I don't understand conditional paths super well, but it's well possible that serialize_path has problems with that.

basf2.pickle_path.deserialize_path( basf2.pickle_path.serialize_path(mypath)) != mypath You could check really what's the difference by eye or looking at the diff of basf2.print_path. Sadly I don't think I have the time to dig into thhat.

For testing this pull request I would try just using udst.add_udst_output, or also just add dots to a root file name, like foo.bar.root. And try figure out the conditional paths seperately

Update: I now created #182 for the pickling issue.

schmitca commented 1 year ago

I can confirm that the download is working with udst.add_udst_output and

--- a/b2luigi/batch/processes/gbasf2.py
+++ b/b2luigi/batch/processes/gbasf2.py
-        dataset_query_string = f"{output_lpn_dir}/{self.gbasf2_project_name}/sub*/{output_file_stem}_*{output_file_extensions}"
+        dataset_query_string = '.'.join([f'{output_lpn_dir}/{self.gbasf2_project_name}/sub*/{output_file_stem}_*', output_file_extensions])

It seems that I cannot push my changes, but this can be commited and closed.

meliache commented 1 year ago

I can confirm that the download is working with udst.add_udst_output and

Nice :+1:

It seems that I cannot push my changes, but this can be commited and closed.

Thanks for the patch.
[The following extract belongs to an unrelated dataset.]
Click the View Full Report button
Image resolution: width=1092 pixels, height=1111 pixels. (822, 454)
I added a commit with your line and added you (name and email) as the author of the commit. Git allows after all having separate authors and commiters for commits (which is used e.g. in the linux kernel where patch emails are still used). But I didn't push the commit yet because I'd like to get your permission to use your full name and email, which I found on b2mms. You might want to disagree for privacy purposes, then I'd change the commit author to your github nickname. Also, if you don't use your LMU email on github, it would be better adding your github email, so that github recognizes you as the author of the commit, even when I pushed it.

Btw, github has a feature where when the reviewer comments on a line of code, they can add a code suggestion and I could then accept this suggestion. But I don't like edits via github much, because editing in a proper editor/IDE results in better style you get syntax/style checking if you use a modern editor/IDE, which is not the case in github UI edits.
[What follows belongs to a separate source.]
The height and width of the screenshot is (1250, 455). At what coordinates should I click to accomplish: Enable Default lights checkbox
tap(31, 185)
schmitca commented 1 year ago

Thank you @meliache, I added a suggestion.

meliache commented 1 year ago

@schmitca thanks for doing that so late. Can I use your full name from B2MMS in the contriburs list in the documentation?

schmitca commented 1 year ago

Sure, thank you! @meliache

meliache commented 1 year ago

@schmitca I now published this to PyPi as release 0.8.2, so if you install b2luigi with pip install b2luigi --upgrade, you should have the functionality available immediately.